Stored data ::
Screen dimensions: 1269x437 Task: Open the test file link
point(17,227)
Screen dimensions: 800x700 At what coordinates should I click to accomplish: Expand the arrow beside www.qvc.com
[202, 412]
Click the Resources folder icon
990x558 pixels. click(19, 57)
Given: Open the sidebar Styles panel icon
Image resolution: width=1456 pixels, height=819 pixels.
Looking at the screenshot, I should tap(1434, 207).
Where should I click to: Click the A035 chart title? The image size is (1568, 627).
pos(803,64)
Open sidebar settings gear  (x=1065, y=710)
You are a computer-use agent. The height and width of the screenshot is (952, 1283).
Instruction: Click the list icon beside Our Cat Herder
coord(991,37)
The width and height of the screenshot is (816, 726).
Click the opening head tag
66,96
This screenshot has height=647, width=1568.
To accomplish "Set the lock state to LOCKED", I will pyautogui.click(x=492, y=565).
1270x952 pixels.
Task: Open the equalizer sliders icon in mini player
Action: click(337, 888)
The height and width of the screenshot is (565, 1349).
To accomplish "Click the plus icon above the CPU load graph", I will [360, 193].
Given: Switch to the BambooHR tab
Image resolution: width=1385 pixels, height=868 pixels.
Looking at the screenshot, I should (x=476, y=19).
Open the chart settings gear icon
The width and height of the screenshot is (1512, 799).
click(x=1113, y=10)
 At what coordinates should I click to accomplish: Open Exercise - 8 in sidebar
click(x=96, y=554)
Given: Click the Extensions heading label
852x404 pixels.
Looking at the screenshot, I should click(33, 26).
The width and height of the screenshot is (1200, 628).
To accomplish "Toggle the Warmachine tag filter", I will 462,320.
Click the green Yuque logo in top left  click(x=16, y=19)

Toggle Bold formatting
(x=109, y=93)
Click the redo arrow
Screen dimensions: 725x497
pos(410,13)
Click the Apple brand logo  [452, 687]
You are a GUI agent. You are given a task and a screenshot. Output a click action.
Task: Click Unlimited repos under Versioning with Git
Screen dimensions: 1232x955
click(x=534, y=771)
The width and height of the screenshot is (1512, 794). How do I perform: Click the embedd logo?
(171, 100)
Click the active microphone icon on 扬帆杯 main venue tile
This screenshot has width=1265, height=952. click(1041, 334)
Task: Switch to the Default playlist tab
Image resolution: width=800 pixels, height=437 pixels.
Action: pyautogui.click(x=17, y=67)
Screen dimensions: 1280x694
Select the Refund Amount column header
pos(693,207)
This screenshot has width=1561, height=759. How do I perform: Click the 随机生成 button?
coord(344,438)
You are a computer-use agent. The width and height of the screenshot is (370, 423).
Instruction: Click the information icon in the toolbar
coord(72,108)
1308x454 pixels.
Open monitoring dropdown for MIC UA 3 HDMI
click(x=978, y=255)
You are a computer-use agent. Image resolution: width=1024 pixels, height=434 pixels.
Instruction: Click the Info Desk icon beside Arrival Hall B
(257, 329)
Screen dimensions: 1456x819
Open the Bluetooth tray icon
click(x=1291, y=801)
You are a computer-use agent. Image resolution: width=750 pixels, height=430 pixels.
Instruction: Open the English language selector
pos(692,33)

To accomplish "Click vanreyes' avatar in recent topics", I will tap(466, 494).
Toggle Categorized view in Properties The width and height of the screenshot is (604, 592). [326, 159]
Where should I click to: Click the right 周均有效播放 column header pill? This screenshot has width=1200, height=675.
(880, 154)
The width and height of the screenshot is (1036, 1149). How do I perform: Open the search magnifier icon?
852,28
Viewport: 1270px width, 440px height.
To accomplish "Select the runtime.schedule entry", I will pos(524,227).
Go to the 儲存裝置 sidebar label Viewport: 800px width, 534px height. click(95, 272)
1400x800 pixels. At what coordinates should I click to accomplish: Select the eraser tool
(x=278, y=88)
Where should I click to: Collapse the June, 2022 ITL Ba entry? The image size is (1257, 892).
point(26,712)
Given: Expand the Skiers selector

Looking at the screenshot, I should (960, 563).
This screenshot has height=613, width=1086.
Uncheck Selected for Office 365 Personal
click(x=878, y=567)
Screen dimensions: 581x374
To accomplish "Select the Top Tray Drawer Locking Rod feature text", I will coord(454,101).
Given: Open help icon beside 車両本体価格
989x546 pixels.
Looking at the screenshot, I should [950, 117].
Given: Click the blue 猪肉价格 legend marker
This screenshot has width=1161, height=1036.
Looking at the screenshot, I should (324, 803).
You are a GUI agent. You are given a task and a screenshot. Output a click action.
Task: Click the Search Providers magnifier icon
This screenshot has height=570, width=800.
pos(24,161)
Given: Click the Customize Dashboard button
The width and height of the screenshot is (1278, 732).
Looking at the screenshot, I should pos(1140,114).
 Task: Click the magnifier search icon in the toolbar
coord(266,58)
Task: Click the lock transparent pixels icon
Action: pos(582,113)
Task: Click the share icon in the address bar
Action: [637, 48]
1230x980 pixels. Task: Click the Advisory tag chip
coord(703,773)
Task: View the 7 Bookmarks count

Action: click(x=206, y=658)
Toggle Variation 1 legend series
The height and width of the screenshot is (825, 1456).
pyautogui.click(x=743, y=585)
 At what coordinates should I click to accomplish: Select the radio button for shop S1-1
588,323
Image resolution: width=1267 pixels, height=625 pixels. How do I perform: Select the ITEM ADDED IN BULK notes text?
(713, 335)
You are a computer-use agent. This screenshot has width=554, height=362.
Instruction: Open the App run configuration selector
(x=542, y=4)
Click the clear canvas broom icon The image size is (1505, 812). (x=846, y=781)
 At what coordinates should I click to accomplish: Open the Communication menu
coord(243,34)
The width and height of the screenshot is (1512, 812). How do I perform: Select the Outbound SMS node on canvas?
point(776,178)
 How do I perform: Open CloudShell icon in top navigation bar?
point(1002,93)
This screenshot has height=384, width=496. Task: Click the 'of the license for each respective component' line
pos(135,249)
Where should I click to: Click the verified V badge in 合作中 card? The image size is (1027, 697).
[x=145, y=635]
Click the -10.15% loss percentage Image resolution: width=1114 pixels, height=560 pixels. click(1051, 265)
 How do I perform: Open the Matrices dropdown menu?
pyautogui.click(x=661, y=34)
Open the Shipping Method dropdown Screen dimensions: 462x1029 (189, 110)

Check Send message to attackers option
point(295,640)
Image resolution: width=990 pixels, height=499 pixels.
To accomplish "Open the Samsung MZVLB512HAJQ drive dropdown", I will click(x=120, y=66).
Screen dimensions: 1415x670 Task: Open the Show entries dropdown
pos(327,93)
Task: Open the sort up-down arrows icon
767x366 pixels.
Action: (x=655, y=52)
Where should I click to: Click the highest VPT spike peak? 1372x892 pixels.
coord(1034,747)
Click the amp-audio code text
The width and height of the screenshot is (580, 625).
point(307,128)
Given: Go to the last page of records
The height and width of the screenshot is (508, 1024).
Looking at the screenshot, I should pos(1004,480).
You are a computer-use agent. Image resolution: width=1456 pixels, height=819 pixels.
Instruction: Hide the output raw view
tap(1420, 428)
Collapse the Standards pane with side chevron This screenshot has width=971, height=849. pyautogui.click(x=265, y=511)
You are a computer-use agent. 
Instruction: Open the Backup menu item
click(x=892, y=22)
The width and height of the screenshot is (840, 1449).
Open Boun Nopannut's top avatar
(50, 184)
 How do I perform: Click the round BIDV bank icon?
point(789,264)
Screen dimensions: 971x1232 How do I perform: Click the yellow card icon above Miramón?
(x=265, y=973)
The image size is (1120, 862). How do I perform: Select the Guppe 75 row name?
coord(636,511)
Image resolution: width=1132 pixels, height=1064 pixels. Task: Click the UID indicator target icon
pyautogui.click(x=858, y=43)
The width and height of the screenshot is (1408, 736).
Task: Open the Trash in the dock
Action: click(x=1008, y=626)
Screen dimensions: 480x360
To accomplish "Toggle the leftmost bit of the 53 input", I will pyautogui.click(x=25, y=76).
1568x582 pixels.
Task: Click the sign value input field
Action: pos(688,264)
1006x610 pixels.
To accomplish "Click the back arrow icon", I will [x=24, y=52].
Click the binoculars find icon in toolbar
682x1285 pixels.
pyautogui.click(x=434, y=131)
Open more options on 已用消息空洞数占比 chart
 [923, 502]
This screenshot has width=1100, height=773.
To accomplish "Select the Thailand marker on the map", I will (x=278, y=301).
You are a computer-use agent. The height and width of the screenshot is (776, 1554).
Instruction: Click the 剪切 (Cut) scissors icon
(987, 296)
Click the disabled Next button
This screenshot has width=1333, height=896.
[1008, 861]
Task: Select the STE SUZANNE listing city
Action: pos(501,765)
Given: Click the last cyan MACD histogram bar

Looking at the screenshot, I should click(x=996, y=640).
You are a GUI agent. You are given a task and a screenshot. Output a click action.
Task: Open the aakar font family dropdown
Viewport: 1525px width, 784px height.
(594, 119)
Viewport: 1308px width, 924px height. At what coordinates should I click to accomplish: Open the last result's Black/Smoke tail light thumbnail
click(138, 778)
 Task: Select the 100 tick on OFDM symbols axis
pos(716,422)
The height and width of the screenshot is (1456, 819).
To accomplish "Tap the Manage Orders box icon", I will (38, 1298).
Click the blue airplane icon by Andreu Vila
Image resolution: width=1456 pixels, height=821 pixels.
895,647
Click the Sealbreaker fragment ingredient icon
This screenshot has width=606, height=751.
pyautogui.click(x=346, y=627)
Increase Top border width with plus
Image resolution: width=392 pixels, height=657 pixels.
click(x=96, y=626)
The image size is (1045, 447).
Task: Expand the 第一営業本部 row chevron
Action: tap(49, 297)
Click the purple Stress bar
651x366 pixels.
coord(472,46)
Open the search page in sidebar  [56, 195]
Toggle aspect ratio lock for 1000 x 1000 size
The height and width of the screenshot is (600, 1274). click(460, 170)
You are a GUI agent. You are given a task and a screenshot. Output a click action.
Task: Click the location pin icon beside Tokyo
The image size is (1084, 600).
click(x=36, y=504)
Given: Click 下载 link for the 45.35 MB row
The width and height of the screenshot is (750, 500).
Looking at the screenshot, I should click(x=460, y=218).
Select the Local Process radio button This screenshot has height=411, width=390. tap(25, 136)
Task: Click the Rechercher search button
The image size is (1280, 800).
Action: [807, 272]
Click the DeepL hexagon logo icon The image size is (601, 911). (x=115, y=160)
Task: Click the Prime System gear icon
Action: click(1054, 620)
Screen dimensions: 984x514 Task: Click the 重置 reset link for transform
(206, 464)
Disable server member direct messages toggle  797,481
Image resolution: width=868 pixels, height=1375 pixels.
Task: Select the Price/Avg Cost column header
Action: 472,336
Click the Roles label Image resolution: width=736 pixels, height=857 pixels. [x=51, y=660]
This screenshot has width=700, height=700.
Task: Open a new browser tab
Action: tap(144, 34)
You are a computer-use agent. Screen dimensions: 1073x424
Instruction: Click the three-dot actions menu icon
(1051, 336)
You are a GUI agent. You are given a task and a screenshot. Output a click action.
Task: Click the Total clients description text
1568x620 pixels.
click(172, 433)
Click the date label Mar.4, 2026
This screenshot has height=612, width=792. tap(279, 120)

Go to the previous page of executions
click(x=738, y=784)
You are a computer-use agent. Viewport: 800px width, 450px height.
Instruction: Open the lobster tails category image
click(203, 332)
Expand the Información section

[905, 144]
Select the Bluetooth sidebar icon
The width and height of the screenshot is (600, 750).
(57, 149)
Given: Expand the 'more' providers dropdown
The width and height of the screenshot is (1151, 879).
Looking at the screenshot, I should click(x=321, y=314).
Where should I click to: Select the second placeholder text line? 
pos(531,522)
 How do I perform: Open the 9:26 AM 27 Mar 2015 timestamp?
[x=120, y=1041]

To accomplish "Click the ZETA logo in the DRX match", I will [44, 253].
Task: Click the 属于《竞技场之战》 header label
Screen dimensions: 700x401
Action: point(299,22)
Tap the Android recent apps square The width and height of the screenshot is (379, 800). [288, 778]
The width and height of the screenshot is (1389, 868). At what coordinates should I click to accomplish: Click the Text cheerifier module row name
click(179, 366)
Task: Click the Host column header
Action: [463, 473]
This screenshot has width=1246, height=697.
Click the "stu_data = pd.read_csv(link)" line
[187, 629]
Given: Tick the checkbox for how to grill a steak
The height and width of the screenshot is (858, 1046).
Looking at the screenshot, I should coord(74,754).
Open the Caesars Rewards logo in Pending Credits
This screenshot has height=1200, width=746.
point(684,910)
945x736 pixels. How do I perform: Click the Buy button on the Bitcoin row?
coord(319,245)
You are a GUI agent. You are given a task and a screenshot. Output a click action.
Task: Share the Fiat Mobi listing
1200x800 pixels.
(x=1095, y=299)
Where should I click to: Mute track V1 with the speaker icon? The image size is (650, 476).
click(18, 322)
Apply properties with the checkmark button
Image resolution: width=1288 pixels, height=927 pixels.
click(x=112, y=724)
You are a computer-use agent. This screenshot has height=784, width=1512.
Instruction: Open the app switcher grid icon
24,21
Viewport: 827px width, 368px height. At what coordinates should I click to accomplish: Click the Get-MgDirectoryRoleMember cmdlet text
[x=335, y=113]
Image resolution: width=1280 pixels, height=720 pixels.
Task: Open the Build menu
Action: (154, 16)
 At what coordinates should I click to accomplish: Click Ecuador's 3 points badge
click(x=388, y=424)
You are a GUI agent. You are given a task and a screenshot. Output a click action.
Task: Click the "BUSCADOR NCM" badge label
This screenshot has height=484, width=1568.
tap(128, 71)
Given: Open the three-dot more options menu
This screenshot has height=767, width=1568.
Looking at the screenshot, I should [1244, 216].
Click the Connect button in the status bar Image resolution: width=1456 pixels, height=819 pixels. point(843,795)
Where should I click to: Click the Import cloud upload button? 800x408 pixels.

Directions for this task :: Please rewrite everything from the line containing "Viewport: 1308px width, 924px" down to the line containing "pos(716,422)", with "tick" swapped for "mark" and nothing else altered.

Answer to this task ::
Viewport: 1308px width, 924px height. At what coordinates should I click to accomplish: Open the last result's Black/Smoke tail light thumbnail
click(138, 778)
 Task: Select the 100 mark on OFDM symbols axis
pos(716,422)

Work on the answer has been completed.